The Ministry of Corporate Affairs (MCA) will release norms that will allow Indian companies to list themselves on overseas stock markets without having to list them in India first, Livemint reported. Unnamed officials told the publication that the ministry is close to releasing a draft report on proposed changes to the Foreign Exchange Management Act (FEMA), Income Tax Act and Companies Act.
The move could help India companies, especially start-ups, raise money in international markets. Currently, companies incorporated in India cannot get listed on foreign stock exchanges if they haven’t done so first in India. The report took the example of MakeMyTrip which had to incorporate itself in Mauritius so that it could list itself on US-based Nasdaq in 2010 without first going public in India.
An official told Livemint that the ministry is in favour of allowing listing in only key “permissible jurisdictions” that have strong anti-money laundering norms, KYC norms and complaint with the Financial Action Task Force (FATF).

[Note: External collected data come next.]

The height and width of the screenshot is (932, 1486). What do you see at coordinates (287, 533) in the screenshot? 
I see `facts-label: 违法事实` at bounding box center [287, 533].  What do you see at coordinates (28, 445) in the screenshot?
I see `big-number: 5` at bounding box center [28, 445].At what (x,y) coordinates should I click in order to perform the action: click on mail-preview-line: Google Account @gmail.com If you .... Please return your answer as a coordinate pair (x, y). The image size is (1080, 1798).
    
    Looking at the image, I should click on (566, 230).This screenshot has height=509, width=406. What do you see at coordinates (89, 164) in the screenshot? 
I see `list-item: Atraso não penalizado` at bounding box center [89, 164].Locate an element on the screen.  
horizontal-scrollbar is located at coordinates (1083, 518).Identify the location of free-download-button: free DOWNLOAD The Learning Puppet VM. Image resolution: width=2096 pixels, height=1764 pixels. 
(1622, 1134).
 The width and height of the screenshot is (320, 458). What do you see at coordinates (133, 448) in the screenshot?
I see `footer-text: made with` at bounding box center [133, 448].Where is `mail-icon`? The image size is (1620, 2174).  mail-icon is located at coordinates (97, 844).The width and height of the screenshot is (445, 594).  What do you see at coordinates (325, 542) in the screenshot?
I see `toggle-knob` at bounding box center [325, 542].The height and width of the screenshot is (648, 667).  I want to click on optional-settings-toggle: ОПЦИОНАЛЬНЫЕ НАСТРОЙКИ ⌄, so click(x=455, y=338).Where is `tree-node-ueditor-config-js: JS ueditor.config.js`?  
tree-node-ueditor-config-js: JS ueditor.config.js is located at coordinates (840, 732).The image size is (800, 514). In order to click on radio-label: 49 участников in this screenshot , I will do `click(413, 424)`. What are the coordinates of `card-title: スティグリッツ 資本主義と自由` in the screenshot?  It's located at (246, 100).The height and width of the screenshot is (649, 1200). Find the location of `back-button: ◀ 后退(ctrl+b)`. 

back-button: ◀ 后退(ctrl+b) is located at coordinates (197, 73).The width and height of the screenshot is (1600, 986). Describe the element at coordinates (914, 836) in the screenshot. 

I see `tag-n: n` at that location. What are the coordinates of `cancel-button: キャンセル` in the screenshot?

Earlier in May, as part of the a COVID-19 pandemic economic relief package, Finance Minister Nirmala Sitharaman had announced various reforms to improve “ease of doing” business for corporates in the country. This included the decision to allow pubic companies in India to list securities directly in certain permissible foreign jurisdictions. However, this particular reform had already been incorporated into the Companies Act (Amendment) Bill, 2020 that was introduced in the Lok Sabha on March 17, 2020. It is yet to be enacted.
Move first proposed by SEBI in 2018
The proposal for direct listing of Indian companies in overseas markets was first made by an expert committee of the Securities and Exchange Board (SEBI) in 2018.
- How it can help India companies: The committee said that by listing on foreign stock exchanges, Indian companies would increase their competitiveness to global players. It said Indian companies would be able to tap into an alternate source of capital, and ultimately a better valuation.
- SEBI suggested listing only in “permissible jurisdictions”: The SEBI committee recommended that a framework be prepared wherein India companies could be listed only on “permissible jurisdictions” — which are located in jurisdictions that have treaty obligations to share information and cooperate with India authorities in the event of any investigation. Such a jurisdiction, it said, would be a member of the Board of International Organisation of Securities Commissions (IOSCO). Financial Action Task Force (FATF) and any other jurisdiction that may be notified by the Central government after consulting with SEBI or other regulatory authorities.
The committee also proposed the opposite — listing companies incorporated overseas to list themselves in India. It specially spoke of “leading Indian technology and internet companies” that are domiciled overseas, and hence were unable to list their securities on Indian stock exchanges.
‘Step in the right direction’
“The government’s proposed legislation to allow overseas listing of unlisted companies is a welcome move, and a step in the right direction. This would allow access to alternate means of capital and help attract better valuation and brand awareness for Indian companies,” Rajan Anandan, Managing Director, Sequoia Capital India told MediaNama. He added that the move would put many Indian companies on the global map, boost their attractiveness for top talent, while making the Indian economy more competitive.